The decay of feudalism and the rise of monarchy: court life
Running parallel throughout the later medieval time with the classical revival, whose significance was so great for European morality, there was going on a political and social revolution which exerted an influence on the ethical evolution only less potent and far-reaching than that of the intellectual movement. During this period the petty feudal states in the different countries of Europe were being gathered up into larger political units. The principle of monarchy was everywhere triumphing over that of feudalism. The multitude of feudal castles, in which had been cradled the knightly ideal of manhood, were replaced by the palaces and courts of rich princes and powerful kings. This meant a great change in the social and political environment of the higher classes.
In the first place, in these later courts there was a brilliancy of life, a culture and a refinement rarely found in the earlier feudal castles. In the next place, the relation which every member of the court sustained to the prince or sovereign was fundamentally different from that which the vassal had sustained to his lord under the feudal régime. This relation, it is true, was still a personal one; but independence was gone, and with this were gone the pride and self-sufficiency which it engendered. In these princely courts the knight became a courtier.
The effect of these changes in surroundings and relationships upon the standard of conduct was profound, as we shall see when, a little farther on, we come to inquire what were the ethical feelings and judgments awakened in this new environment.
The growth of the towns: the workshop and the market as molders of morals
Three institutions—the monastery, the castle, and the town—dominated successively the life of the Middle Ages. Each developed a distinct ethical ideal. The monastery cradled the conscience of the monk; the castle, the conscience of the knight; and the town, the conscience of the burgher.

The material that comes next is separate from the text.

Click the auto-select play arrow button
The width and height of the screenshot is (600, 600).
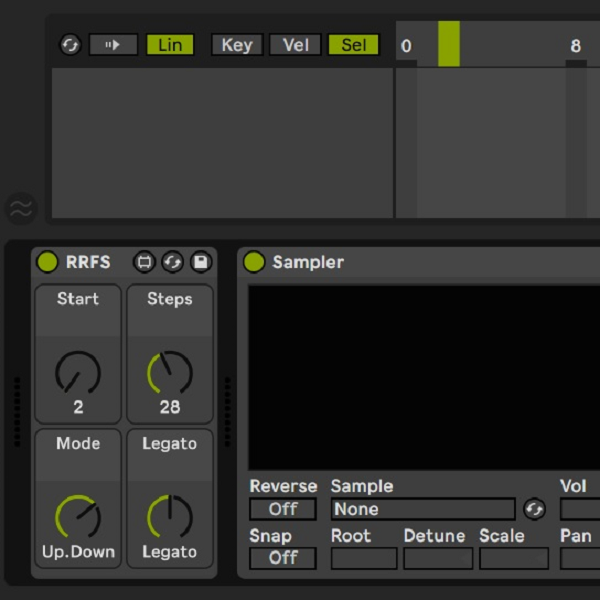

What particular virtues were approved by the moral sense of the town dweller we shall note a little farther on. We here merely observe that in the atmosphere of the town, in the relationships of the workshop and the market, were nourished the lowly lay virtues of the artisan and the trader, virtues which, though disesteemed by classical antiquity, regarded as of subordinate worth by the monk, and held in positive contempt by the knight, were yet to constitute the heart and core of the ethical ideal of the modern world.